(Dataset records)
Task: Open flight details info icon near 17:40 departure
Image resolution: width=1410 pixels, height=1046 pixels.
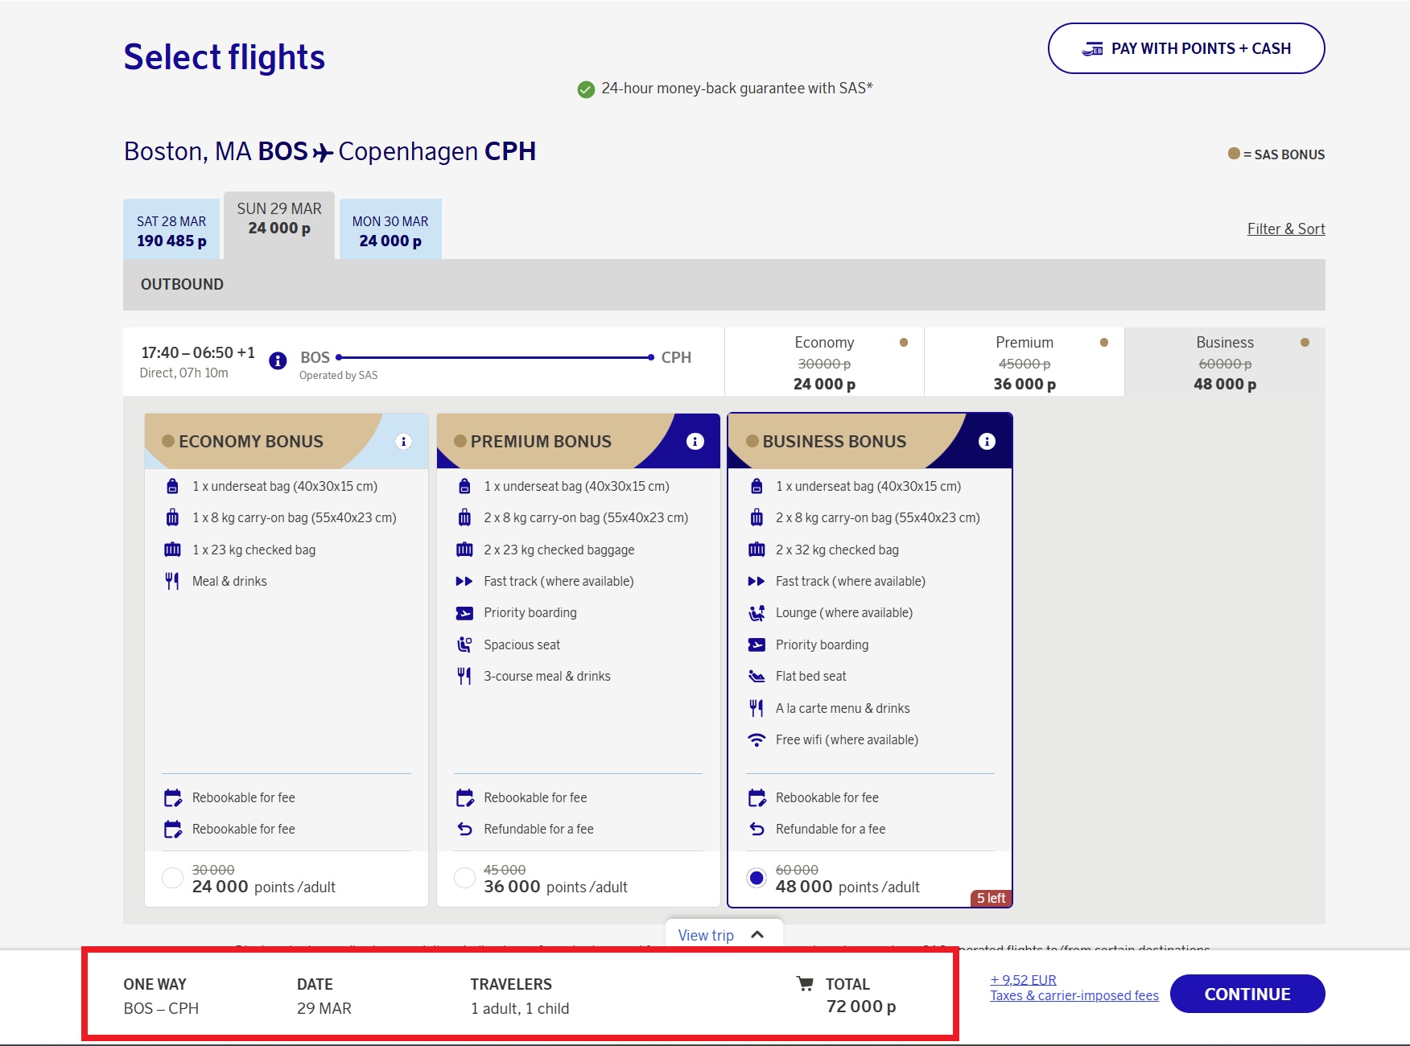Action: pos(278,360)
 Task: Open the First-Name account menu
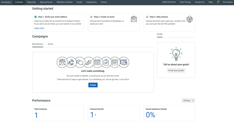pos(228,2)
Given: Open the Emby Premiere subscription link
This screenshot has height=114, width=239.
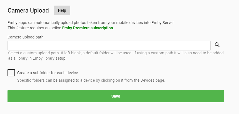Looking at the screenshot, I should coord(88,28).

**The task:** Write out the lines above word for word, omitting the pictures.

**Answer in full:**
Task: Open flight details info icon near 17:40 departure
Image resolution: width=1410 pixels, height=1046 pixels.
Action: pos(278,360)
 Task: Open the First-Name account menu
pos(228,2)
Given: Open the Emby Premiere subscription link
This screenshot has height=114, width=239.
Looking at the screenshot, I should coord(88,28).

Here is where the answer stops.